Using the data below, work out how many lines contain the word "agent", then state that number without comment.

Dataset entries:

::::

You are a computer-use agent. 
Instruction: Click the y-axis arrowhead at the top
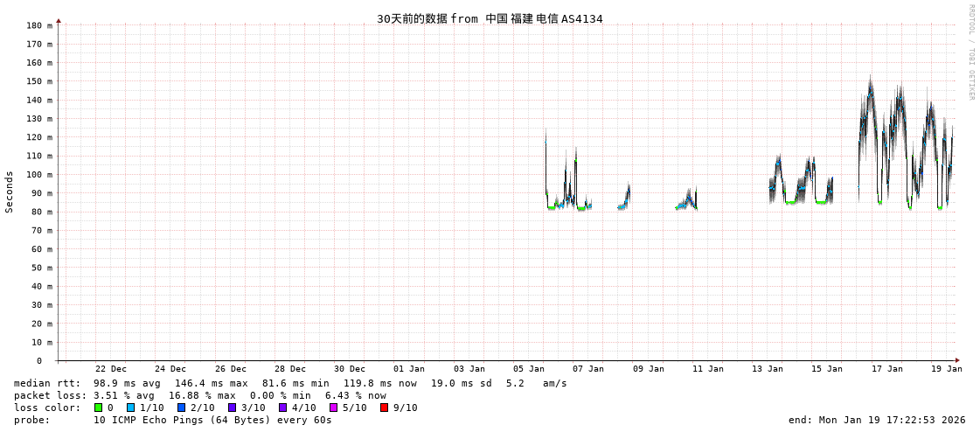59,20
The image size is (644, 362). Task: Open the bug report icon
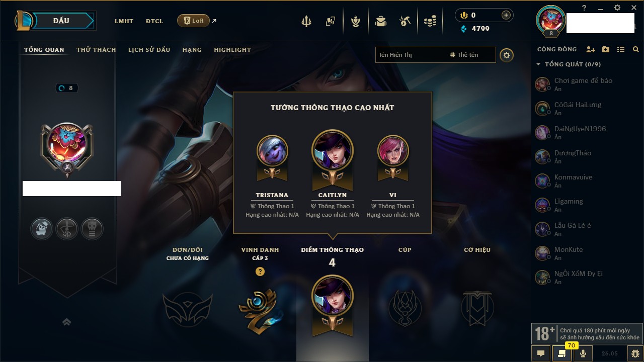(635, 353)
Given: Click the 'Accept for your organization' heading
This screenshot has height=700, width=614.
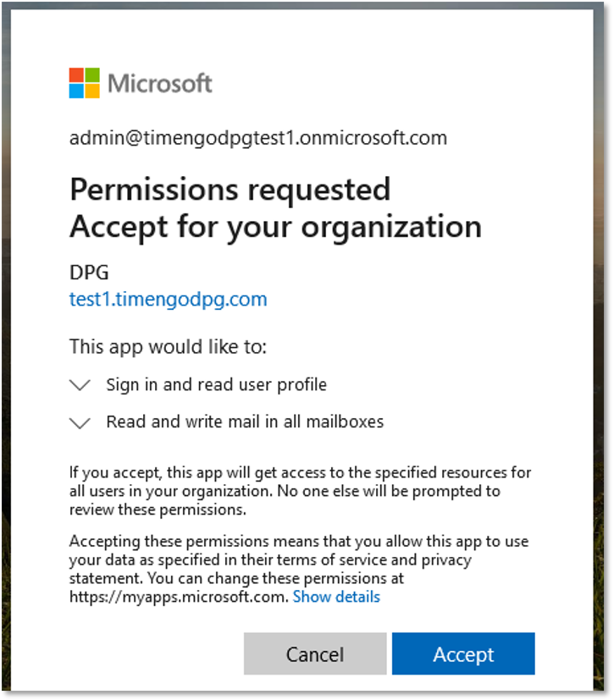Looking at the screenshot, I should 276,227.
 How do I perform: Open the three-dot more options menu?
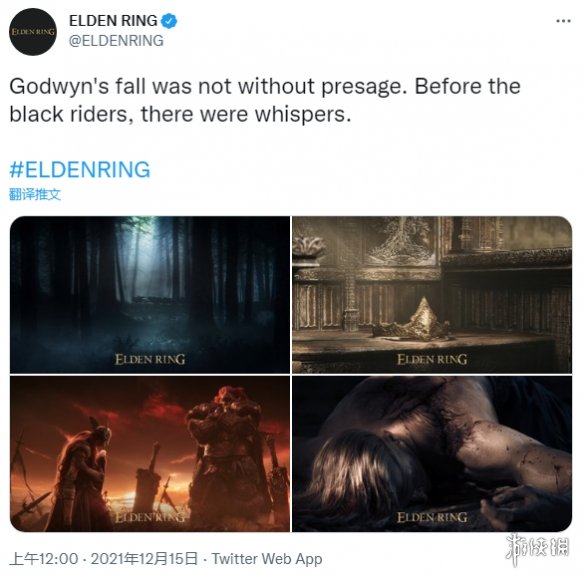563,21
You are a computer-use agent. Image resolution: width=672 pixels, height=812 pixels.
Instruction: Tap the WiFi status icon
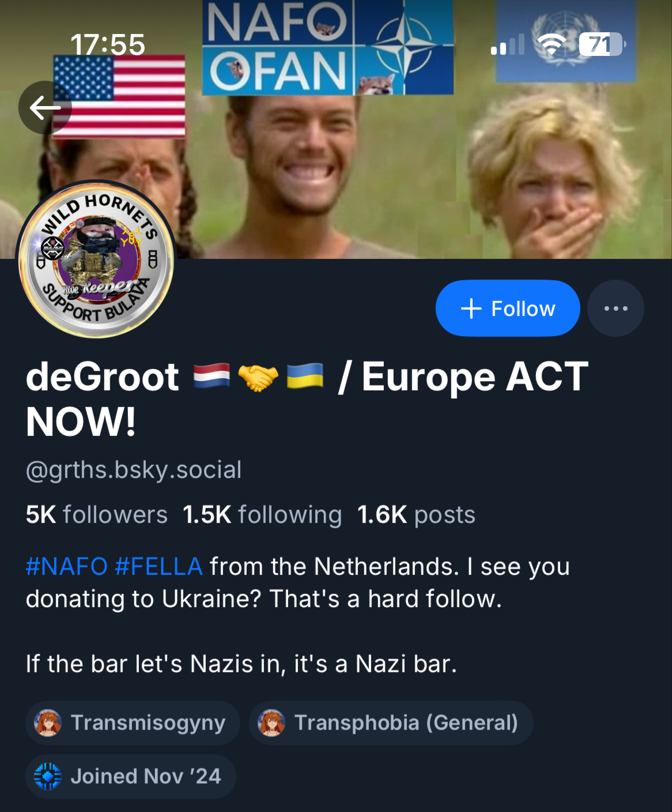click(x=551, y=44)
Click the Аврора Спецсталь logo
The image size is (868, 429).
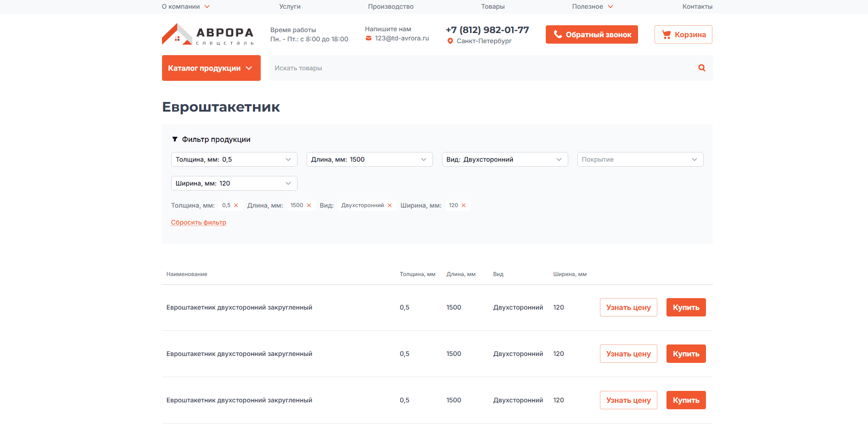click(x=207, y=35)
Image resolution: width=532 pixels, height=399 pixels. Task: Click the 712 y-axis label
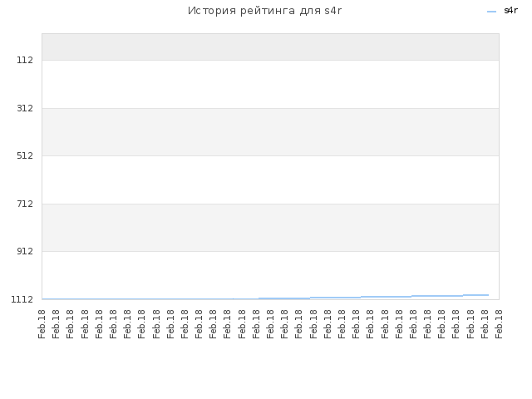click(25, 204)
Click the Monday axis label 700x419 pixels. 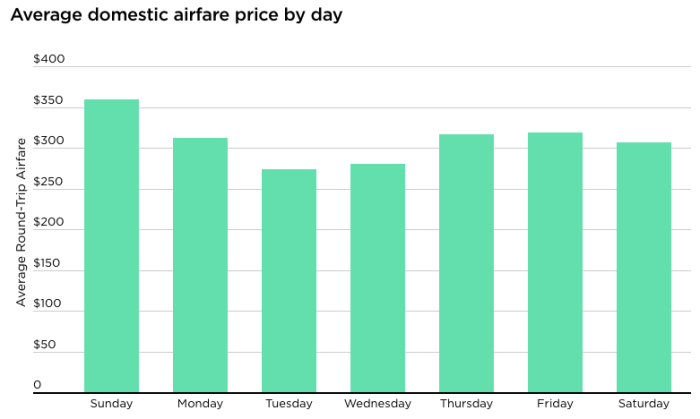click(200, 403)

::::

= Result for this exercise =
2